**Input:**
::::::::::

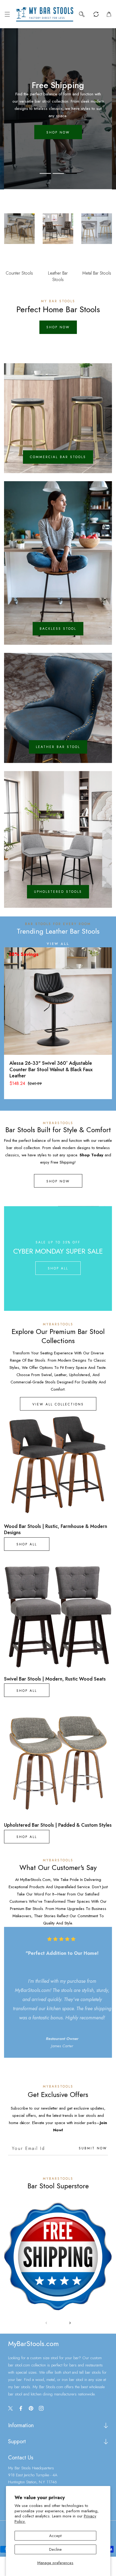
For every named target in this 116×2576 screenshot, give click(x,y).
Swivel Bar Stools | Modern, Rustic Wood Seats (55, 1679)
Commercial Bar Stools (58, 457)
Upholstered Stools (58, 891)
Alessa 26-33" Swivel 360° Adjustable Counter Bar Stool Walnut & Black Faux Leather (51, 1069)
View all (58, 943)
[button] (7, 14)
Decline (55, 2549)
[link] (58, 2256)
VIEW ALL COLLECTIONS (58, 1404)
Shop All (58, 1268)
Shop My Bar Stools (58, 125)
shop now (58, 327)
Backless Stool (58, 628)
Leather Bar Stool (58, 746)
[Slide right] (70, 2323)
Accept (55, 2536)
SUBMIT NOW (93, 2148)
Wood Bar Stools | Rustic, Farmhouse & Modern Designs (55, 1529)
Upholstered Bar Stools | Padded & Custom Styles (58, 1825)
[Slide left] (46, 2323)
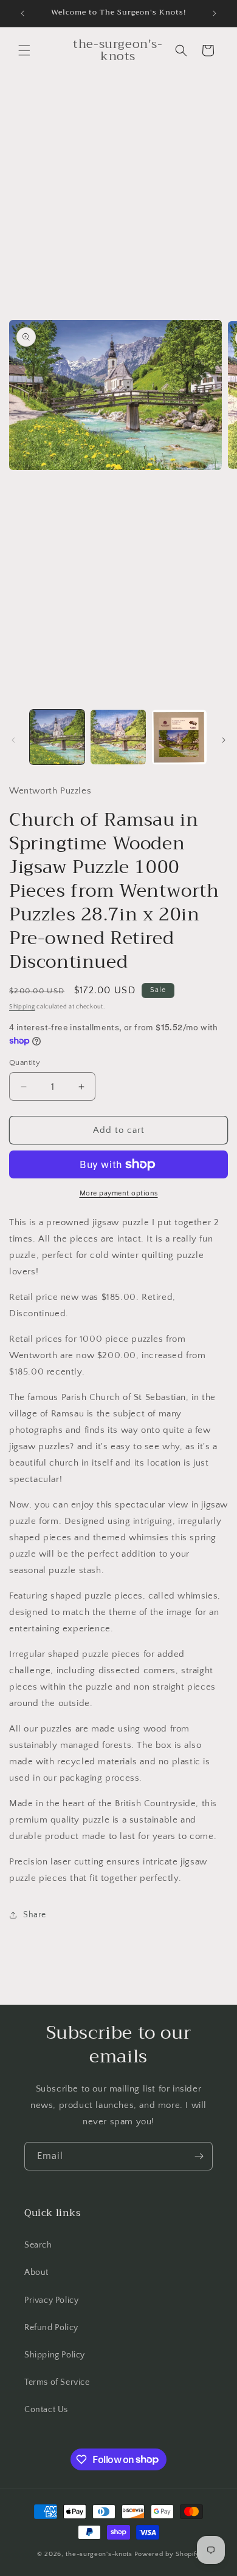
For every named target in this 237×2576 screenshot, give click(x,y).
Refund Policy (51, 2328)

::::::::::

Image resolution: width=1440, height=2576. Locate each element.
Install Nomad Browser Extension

::::::::::

**Problem requirements:**
Among the lines of the data above, count those containing the word "Wood" and report the total alone.

**Task solution:**
2